OK, so it’s the fourth post this week where I’ve referenced Dan York. But over the two years I have known Dan I have to say he is, in my view, one of the most respected authorities on the technology behind today’s communications revolution. Yet he also understands the value of the user experience.
In celebration of Skype’s fifth birthday Dan has written the most thorough post yet on Skype’s accomplishments and how it has changed not only his life but also the communications market space he works in. He starts out with a personal reminder (along the lines of many of the “What Skype Means to Me” posts that Phil has been coordinating):
I had a personal reminder of that the other day when I wound up in a video chat with one of my closest friends who was my best man at my wedding 12 years ago. Although we have spoken in the intervening years, we had not actually seen each other in probably most of 10 years due to living far apart. He and his wife emailed a group of folks that they now had a Skype ID. I added them as a contact, opened an IM chat and wound up calling them… and then moving into video and seeing them both. It was a powerful moment – and a great reminder of the power of Skype to easily connect people.
Articulating his contribution to our Skype discussion on yesterday’s SquawkBox, Dan then goes on to talk about the many unique aspects of Skype:
- How Skype Disrupted Technology
- Skype “Just Worked”
- Wideband Audio
- Secure VoIP
- P2P VoIP
- Voice First
- Multi-Modal Communication
- PSTN Interconnection
- Cheap Calls
- Challenging SIP and Open Standards
- Persistent Chat – with History
Dan goes on to discuss some of the imperfections and bumps that Skype has experienced over the years and the need for the new executive team to express its vision for the future. (Although Josh’s “liquid communication” term is an appropriate description when I look at the variety of ways I can converse currently via Skype over my PC’s, Blackberry, Nokia N-series phones, Sony mylo, Nokia N-800 tablet, Skypephone).

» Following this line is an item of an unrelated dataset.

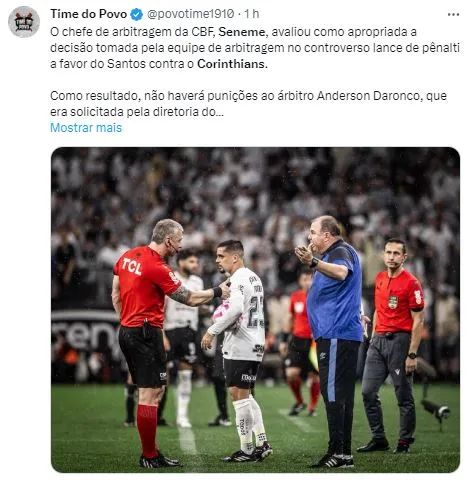Open the three-dots more options menu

Last week at Rogers’ Blackberry Bold launch, RIM’s Director of PR pointed out how, during the famous patent lawsuit, settled over two years ago, enterprise IT managers were seeking out alternatives to the Blackberry, should a court injunction force disruption of the Blackberry service in the U.S. This turned out to be one of the best “zero cost” marketing tools RIM has ever had. The IT managers could all report back that the only total solution to their mobile communications needs was indeed Blackberry. (And will remain so, in spite of iPhone’s success.)

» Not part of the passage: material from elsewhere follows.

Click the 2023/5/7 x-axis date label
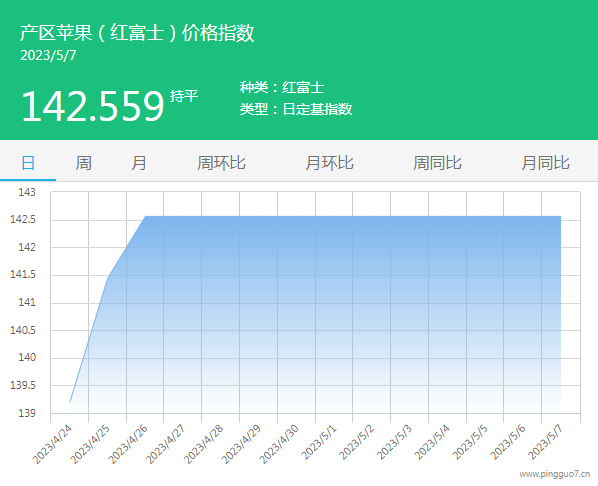This screenshot has height=486, width=598. (x=545, y=443)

So show me another multi-modal, secure, archiving, interconnected conversation platform that provides all the features above in a user-friendly means and that can deliver all the user experiences posted on Skype Journal over the past few days and I’ll stop being a Skype Cheerleader. (But, going forward, the Skype team still has to earn their way … and will.) Yet I’ll also be a cheerleader for anyone else who delivers beneficial user experiences with access to over 40 million ongoing users.